Why is this news so important?

For clinicians and pathologists, it’s practice changing – a real paradigm shift in how lung cancer can be managed. It’s more important than ever to discover whether a patient is positive for the ALK gene rearrangement as early as possible in the diagnosis. These findings can potentially make an incredible difference for ALK-positive patients who won’t be expected to respond well to therapies developed for patients with different subtypes of lung cancer. Now, there’s potential for an existing drug to help at an earlier stage of lung cancer.

 

Is the profile of a patient with ALK-based cancer different from a patient with other types of lung cancer?

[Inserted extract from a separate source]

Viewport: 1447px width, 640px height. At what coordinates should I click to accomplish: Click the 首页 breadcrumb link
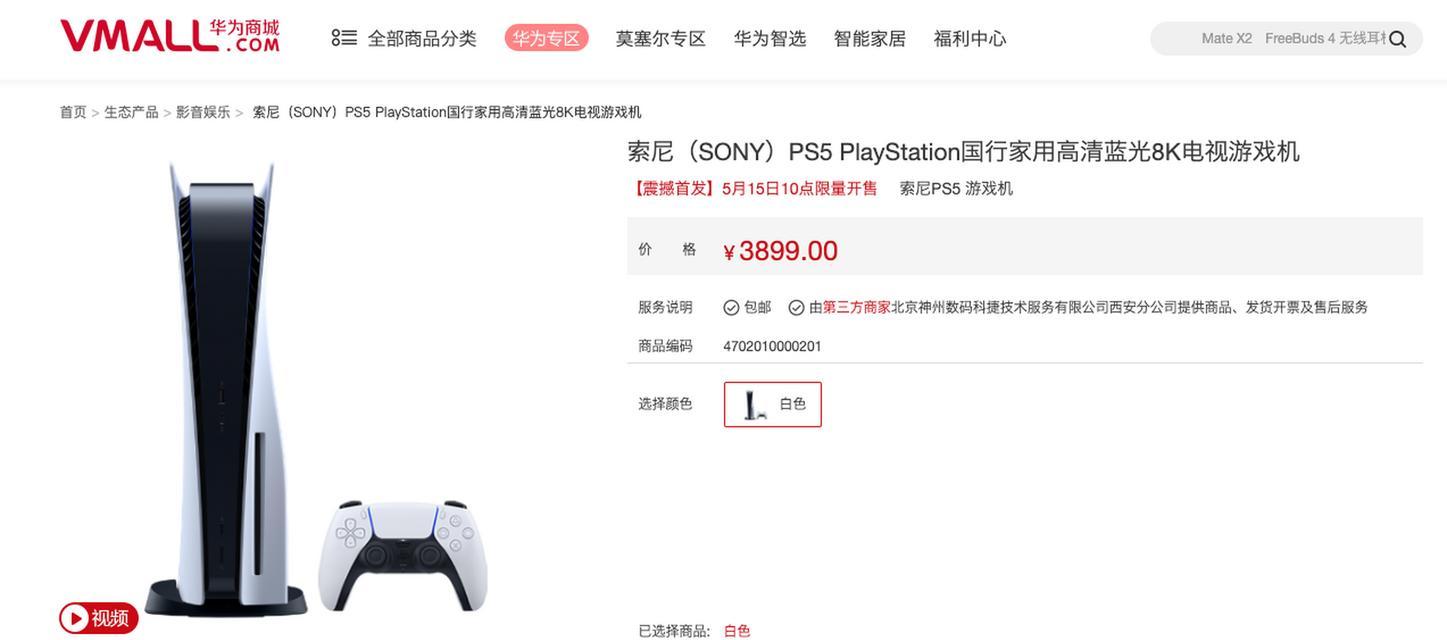coord(73,112)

Yes, ALK-positive patients often have a different patient profile. About 30% of lung cancer patients who are under 40 years old are ALK-positive.2 About 50% are under 50 years old.3 Also, ALK-positive patients have typically never smoked or smoked lightly. They also are at higher risk of developing brain metastases than those with other types of NSCLC.4

 

Who is eligible for ALK testing?

Tumor molecular testing is recommended for ALK rearrangements at the time of initial diagnosis and prior to initiation of therapy. Medical guidelines were updated in early 2023 to recommend testing for PD-L1 status, EGFR mutations and ALK rearrangements in early-stage NSCLC patients (Stage IB-IIIA, IIIB [T3,N2]).2

About one in two people with early-stage NSCLC experience disease recurrence following surgery, despite adjuvant chemotherapy.5 Now that existing therapies to treat ALK are showing efficacy in earlier stages of NSCLC, it’s critical that patients are properly matched with the therapy that is targeted for their type of cancer.

 

What are the guidelines used in determining lung cancer testing?

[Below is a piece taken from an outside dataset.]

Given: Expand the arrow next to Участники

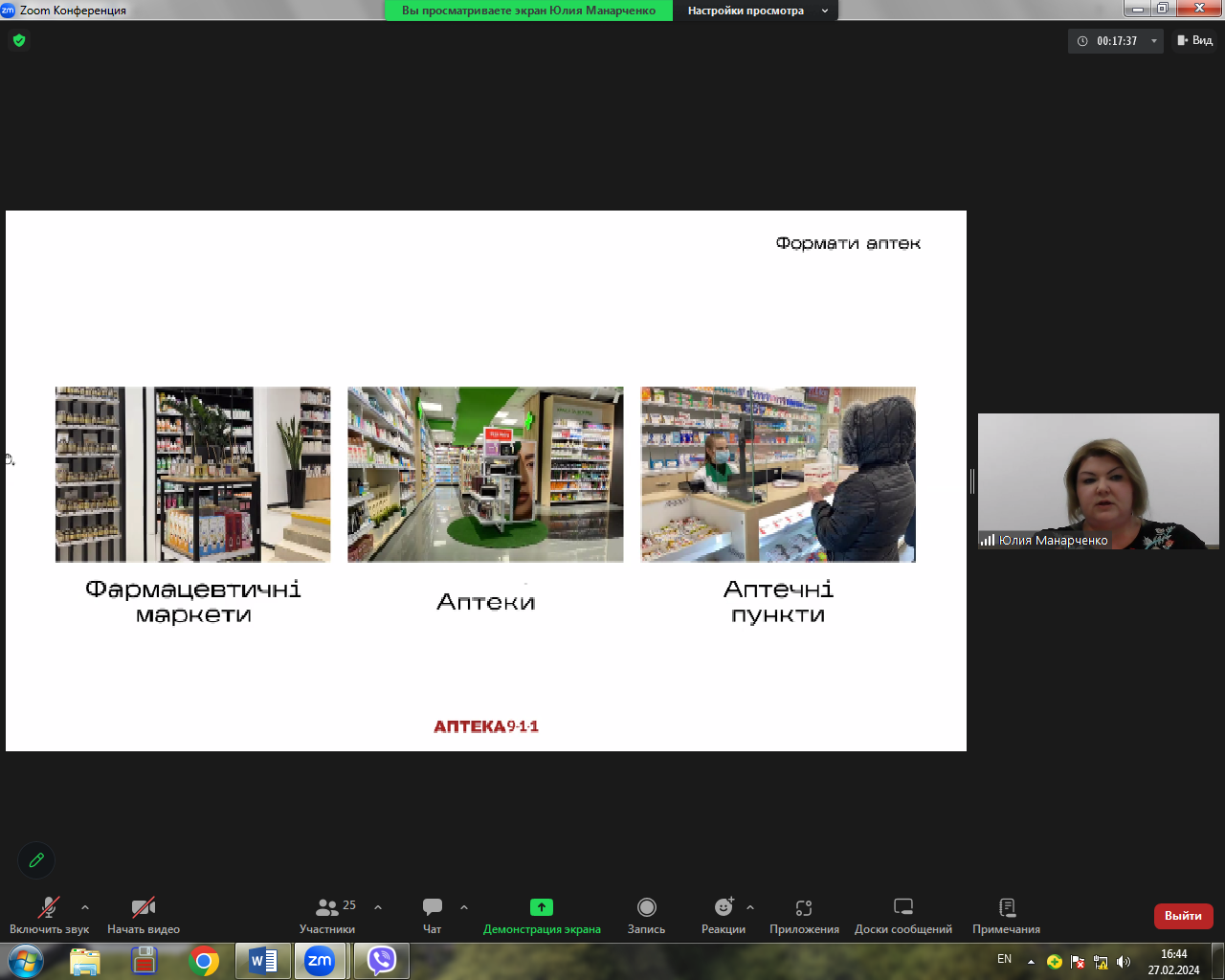Looking at the screenshot, I should click(x=378, y=906).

The National Comprehensive Cancer Network has guidelines for all cancer types, including lung cancer. The College of American Pathologists, the International Association for the Study of Lung Cancer, and the Association for Molecular Pathology have published their Updated Molecular Testing Guideline for the Selection of Lung Cancer Patients for Treatment With Targeted Tyrosine Kinase Inhibitors. Both guidelines provide support and recommendations for ALK testing. 

 

Are there other advantages to ALK testing today? 

Another advancement is that ALK tests today are available as immunohistochemistry (IHC) tests, when historically, they were available as fluorescence in-situ hybridization (FISH) or next-generation sequencing (NGS) tests, among other types. 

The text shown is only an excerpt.